Balthazar Andrieu ne compte pas sur une bourse pour étudier, puisqu’il habite déjà à Paris lorsqu’il revendique la place devenue vacante au collège de Fortet. Qu’importe, celle-ci n’est pas attribuée sur un critère de pauvreté, mais sur une appartenance familiale. Il est difficile de retrouver quel est le degré de parenté exact entre le protagoniste et la famille du fondateur (sans doute faudrait-il chercher du côté de sa mère, Catherine de Cambefort), mais il semble aller de soi pour ce dernier que ce lien est bien plus légitime que celui du sieur Montaigne, désigné comme un vulgaire imposteur. La requête d’Andrieu est adressée au principal du collège, et non au chapitre de Notre-Dame qui attribue les bourses, car il ne s’agit pas par ce document de démontrer son bon droit.

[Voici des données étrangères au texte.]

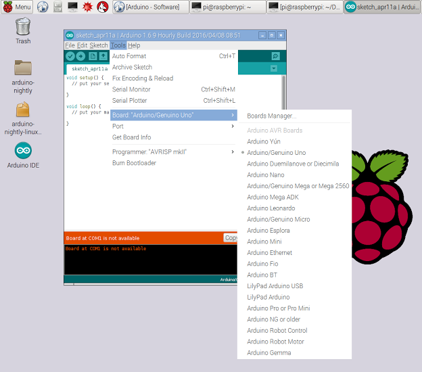Click the sketch_apr11a editor tab
The width and height of the screenshot is (422, 372).
pyautogui.click(x=89, y=69)
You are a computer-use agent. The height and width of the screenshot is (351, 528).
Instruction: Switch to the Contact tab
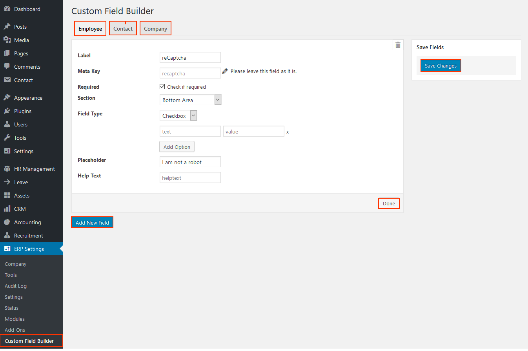pyautogui.click(x=123, y=28)
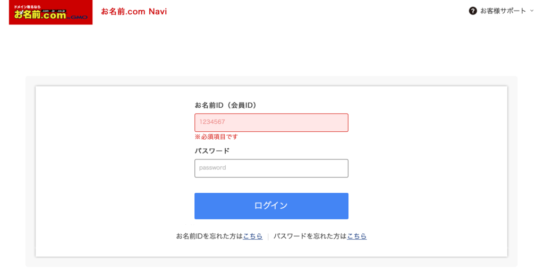Follow こちら link for forgotten password
The width and height of the screenshot is (544, 271).
[357, 236]
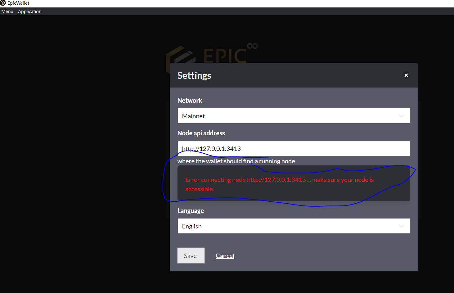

C’est une démarche qui demande de la rapidité : Montaigne a été désigné pour recevoir la bourse, mais ne s’est pas encore présenté au collège pour en prendre possession officiellement. Par cet acte, Balthazar Andrieu s’oppose à ce que la bourse soit remise tant que le chapitre n’aura pas tranché entre son premier choix et le contestataire.

Quelle fut l’issue de cette démarche ? Les comptes du collège, conservés aux Archives nationales, nous en diraient sans doute un peu plus que ce document isolé. Nous savons cependant, d’après l’Etude historique sur le collège de Fortetde Raoul Busquet, que Claude Croisier était d’une médiocrité effarante et qu’il a laissé le chapitre attribuer des bourses à deux enfants de chœur de Notre-Dame logés dans un autre collège : cela ne présage rien de bon pour la distribution des autres bourses. Contrairement à Pierre Fortet, il semble que Balthazar Andrieu n’ait pas fait carrière à Paris : on retrouve la trace d’un certain « Balthezard Andrieu, prestre chanoyne en l’esglise cathedralle de St Flour » en 1669 dans les archives du notaire Pipy.

Quant au collège de Fortet, il a aujourd’hui disparu, englobé dès 1764 dans un « collège des boursiers réunis » autour du collège jésuite Louis-le-Grand, après l’expulsion puis la suppression de la Compagniede Jésus par Louis XV.